I couldn’t understand why objects had to be marshalled to the UI thread — couldn’t the UI thread just access the memory directly? Now it makes sense.
Good summary! Besides being a clear, short description of COM apartments, it also reminds us why COM can be a big source of bugs. It is hard enough for a programmer to deal with threads when the project contains only their own code. When you have objects that interact over several threads, for most of which you have poor documentation and no source code, bugs will raise their ugly heads.
Au contraire, STAs abstract syncing so much that for most of the usual multi-threaded scenarios you just call methods across threads with no syncing code at all.
“Objects that interact over several threads” might be a problem in MTA but you have to know what you are doing if STAs are not enough for you “screaming performance” threading code.
“… you have to know what you are doing …”
You can always say X is not a problem if you know what you’re doing. My point is that with objects interacting with other objects made by unknown programmers working for other companies, we can’t count on them knowing what they are doing yet our code is often at their code’s mercy.
I am of the extremist fringe opinion that threads are dangerous, evil, and should never be used. There may be more overhead in IPC as opposed to sharing memory between threads, but it’s vastly safer from many classes of serious bugs.
Alex what programming language do you use? The way C# and .NET team up to handle structured multithreading should be taught as the way to do it for every language because the patterns are simple and solid and all the terrifying boilerplate is finally gone. It's just you and your algorithm now. So much of the Win32 API was so far ahead of its time but I never saw it clearly for 25 years because...
Oh God no. Whatever anyone does don’t take .NET as the gold standard for multi threading.
Asynchronous code is something very, very different to multi threaded code and one should do well to remember that.
But if you really think that .NET has a sane multi threaded standard quick tell me the guarantees given by volatile and whether they differ for different platforms (x86 vs. ARM).
I am all for async. I just don’t like preemptive/multicore shared-memory threads because of the seemingly unlimited number of bugs that arise the moment they enter the picture. They just aren’t safe, even if they do provide a performance boost.
Where I work (it's certainly a company you've heard of; you might even use our products) this sort of laughable naivete wouldn't make it past the interview stage.

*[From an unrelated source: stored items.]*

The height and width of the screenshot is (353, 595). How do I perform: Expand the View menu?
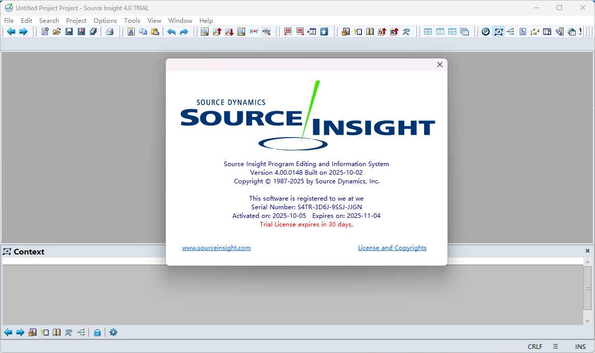154,21
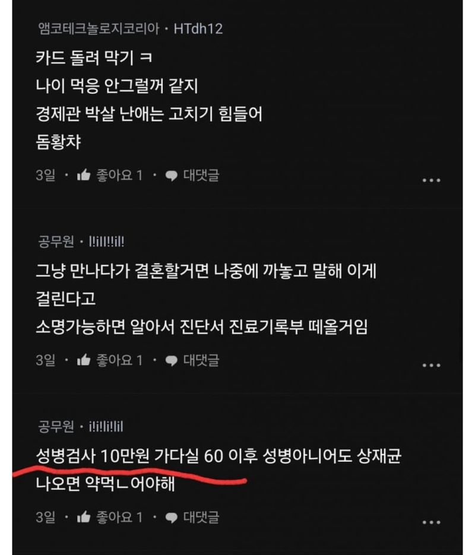Click 공무원 label above 결혼할거면 comment
Screen dimensions: 475x555
click(56, 242)
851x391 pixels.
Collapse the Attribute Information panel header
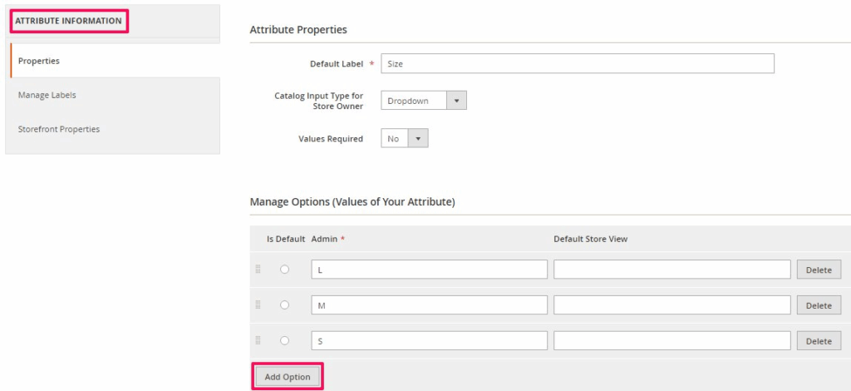click(x=69, y=21)
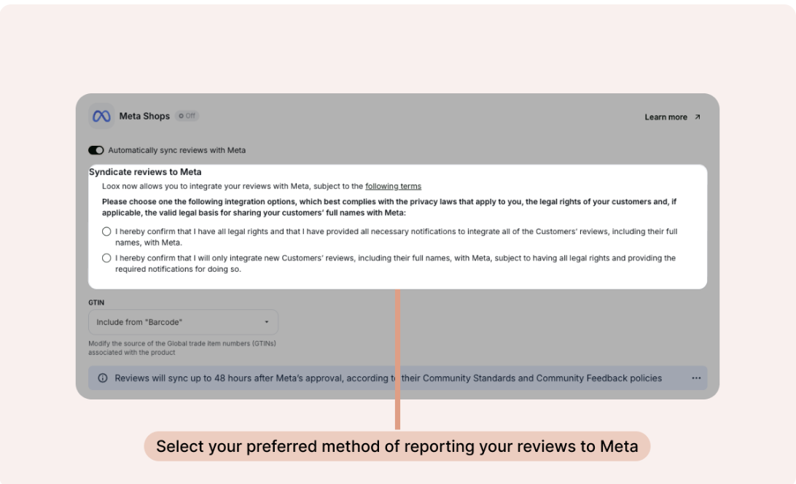Select the only integrate new Customers' reviews option
The width and height of the screenshot is (796, 484).
tap(106, 258)
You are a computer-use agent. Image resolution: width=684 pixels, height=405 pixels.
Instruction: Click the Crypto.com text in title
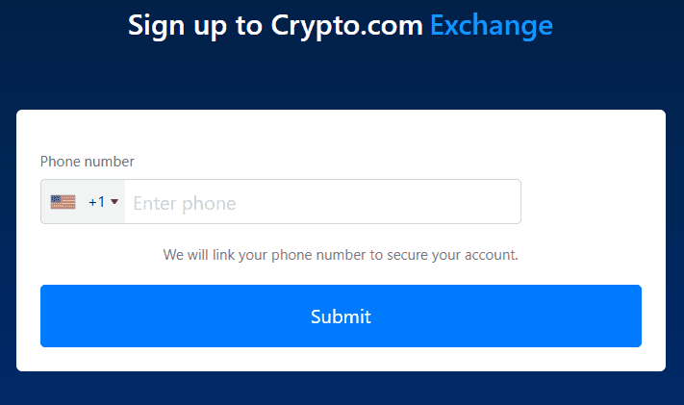pos(346,26)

For instance, you couldn't possibly build a scalable relational or non-relational database product using IPC. It's not possible. You need dozens, perhaps hundreds of threads that have access to precisely the same data at a moment's notice. The kind of synchronization work required to ensure...
Maybe I should clarify. I'm not against shared memory as a concept. I'm opposed to shared memory by default. Shared memory should have to be explicitly set up with appropriate locking. Modern threading models mostly just throw a bunch of threads in the same address space and hope the programmer is skilled enough to avoid synchronization bugs, which is usually not the case, and make all memory shared. That's what I consider dangerous.